Dem Tot auf die Schneeschippe gegangen.

Geschmackloser Titel, findest du? Lies weiter.

Eine Stunde hat es gedauert, dann hatte der unselige Smalltalk endlich ein Ende. Das mag nochnicht einmal daran gelegen haben, das ich im Telefonat mit meiner Frau in meiner neuen unflätigen Weise die Pietätlosigkeit meiner Mitreisenden lautstark kritisierte.
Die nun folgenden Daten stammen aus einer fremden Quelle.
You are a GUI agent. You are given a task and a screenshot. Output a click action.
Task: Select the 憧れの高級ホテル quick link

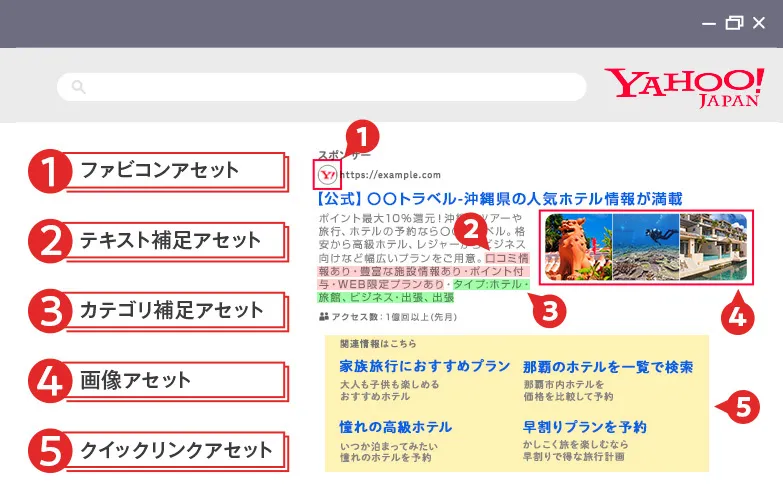pos(396,427)
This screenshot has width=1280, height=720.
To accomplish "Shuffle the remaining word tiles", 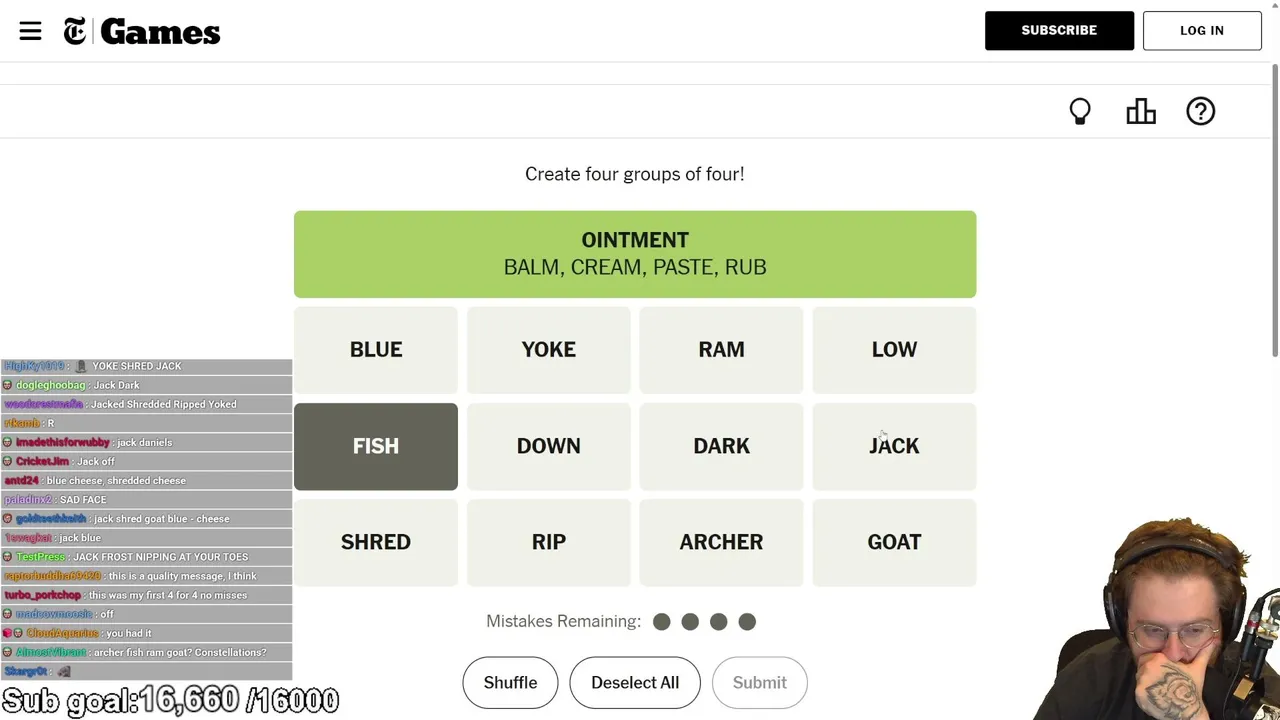I will tap(510, 682).
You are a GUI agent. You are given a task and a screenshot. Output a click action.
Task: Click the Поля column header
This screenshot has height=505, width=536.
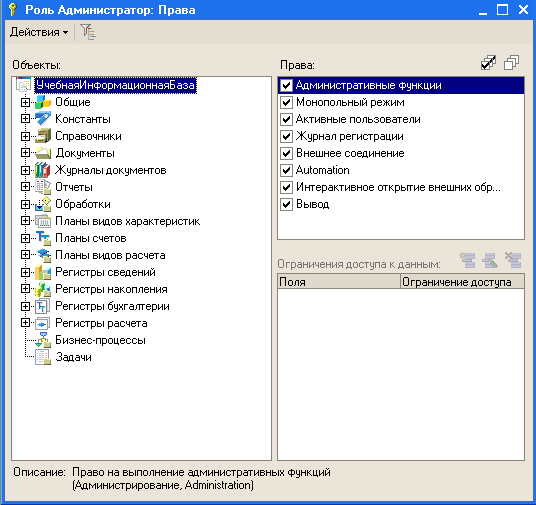point(339,282)
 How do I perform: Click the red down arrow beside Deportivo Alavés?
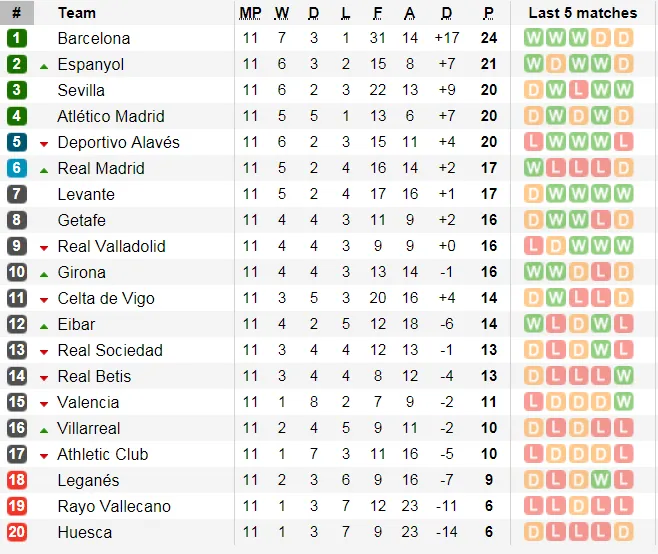tap(44, 143)
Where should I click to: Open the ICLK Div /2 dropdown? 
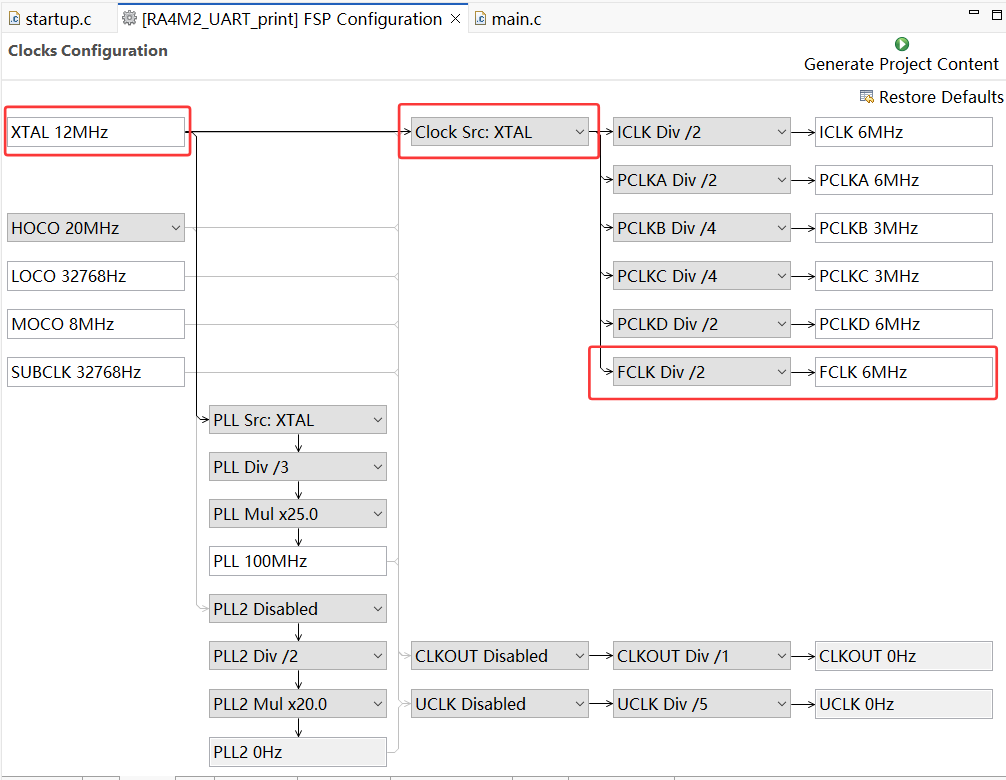[x=702, y=132]
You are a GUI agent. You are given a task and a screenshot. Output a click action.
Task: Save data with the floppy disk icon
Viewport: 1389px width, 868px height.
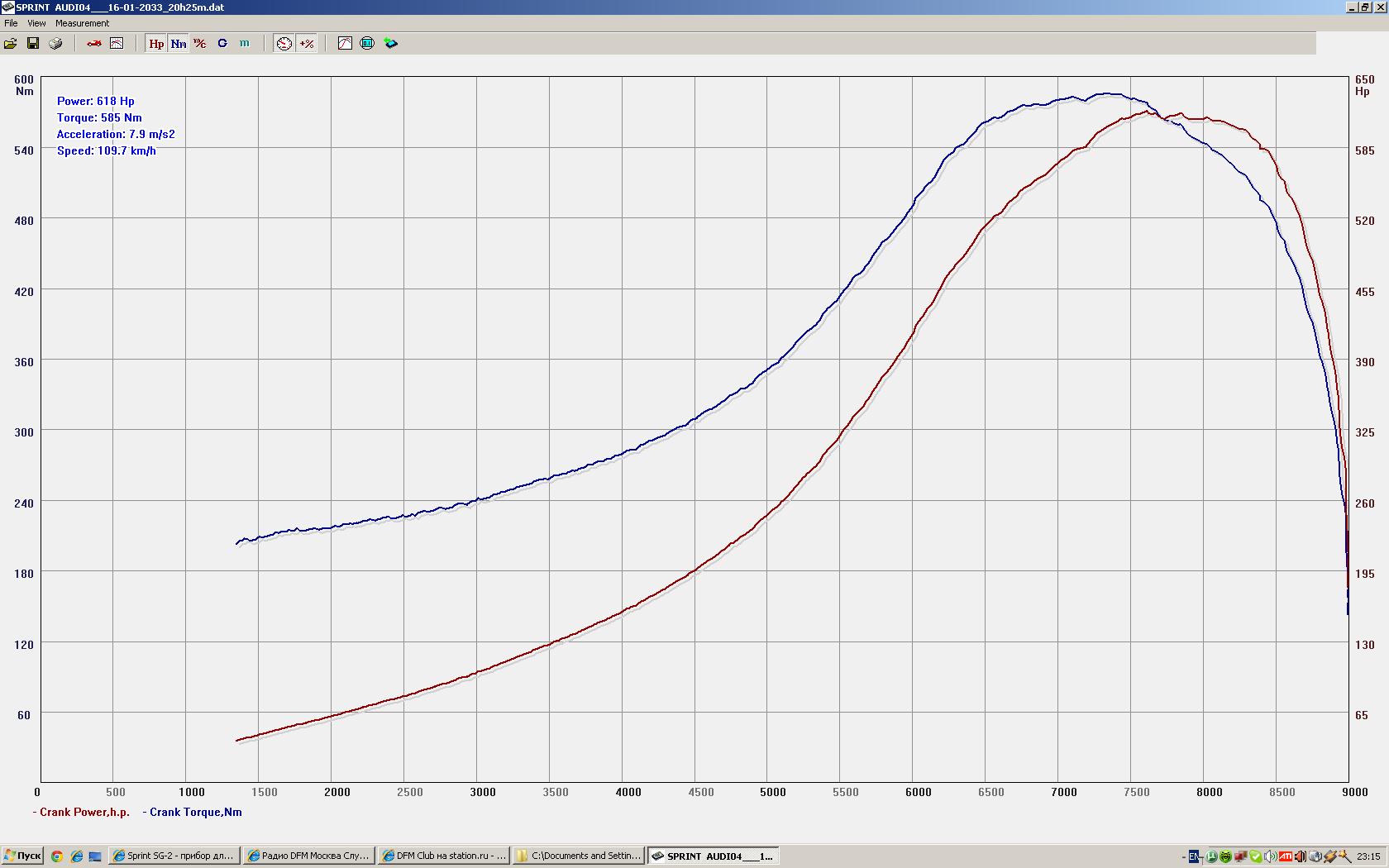pos(33,43)
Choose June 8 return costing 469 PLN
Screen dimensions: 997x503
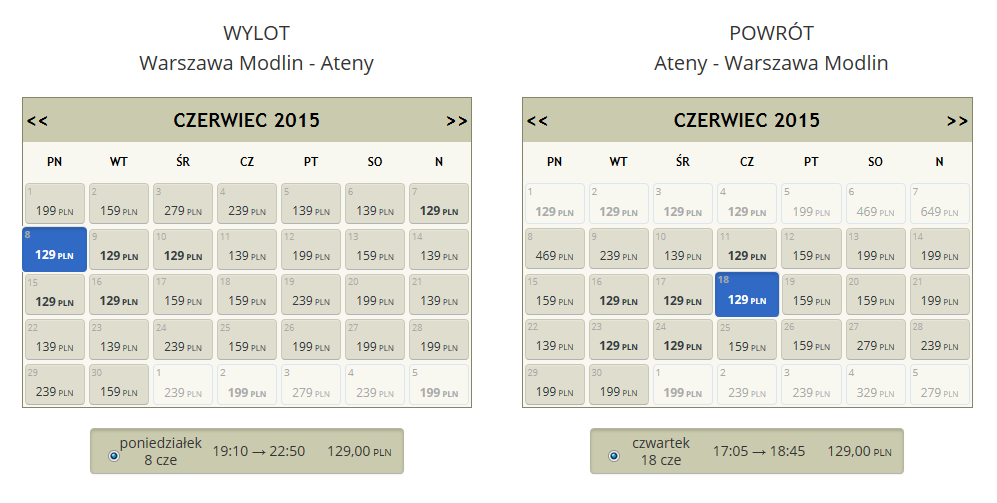554,249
Das Schneetreiben hatte Deutschland wohl überrascht, die Räumfahrzeuge sind im Einsatz. Das konnte man auf der Website des Hessischen Rundfunk nachlesen. Von dem wenige Meter vor uns über einen Menschen hereingebrochenen Schicksalsschlag liest man dort noch nichts. Nur über die Durchsage des Zugbegleiters, der erst von der baldigen Umkehr aufgrund Streckensperrung kündete, um dann zu vermelden das wir doch nicht umkehren, sondern auf unbestimmte Zeit auf der gesperrten Strecke verweilen. Vor uns, so seine Worte, gäbe es einen Notarzteinsatz am Gleis. Wenig später verlautbarte der hörbar geschockte Bahner, die Person im Gleis sei verstorben. Ganz so pietätvoll hielten es meine Mitreisenden wie gesagt nicht.

Den anfänglichen Zweifeln am Wahrheitsgehalt der Durchsagen über die Ursachen der Verspätung wich Betroffenheit, und zwar über die Auswirkungen dieser Verspätung auf das eigene Leben. »Und ich kann morgen [ihrem freien Tag! wie man zu hören bekam] erklären, warum ich meine Verkaufszahlen nicht weitergegeben habe.«

Den Radiomeldungen sei zu entnehmen, auf der Autobahn gehe ohnehin auch nichts mehr. Und die Bahn habe natürlich das Taxi zu bezahlen, wusste eine der beiden Damen wohl schon aus eigener Erfahrung der anderen Frau mit den selben Erfahrungen zu erzählen.

Als wir den Ort des Geschehens dann ohne Halt passieren, das Blaulicht auf der geschlossenen Schneedecke reflektiert, wird massenhaft Polizei mit einem seichten »Aha.« zur Kenntnis genommen. Jetzt nahm der Zug wieder deutlich Fahrt auf, und man spürte das der Lokführer das nicht zum Aufholen der Verspätung tat, sondern vielmehr um die Gaffer nicht zu bedienen. Das Blaulicht habe ich dann auch begafft, mit der nötigen Andacht.

Den dümmsten Spruch aber werde ich so schnell nicht vergessen: »Ein Toter ist jetzt auch mal was.« Ekelhaft.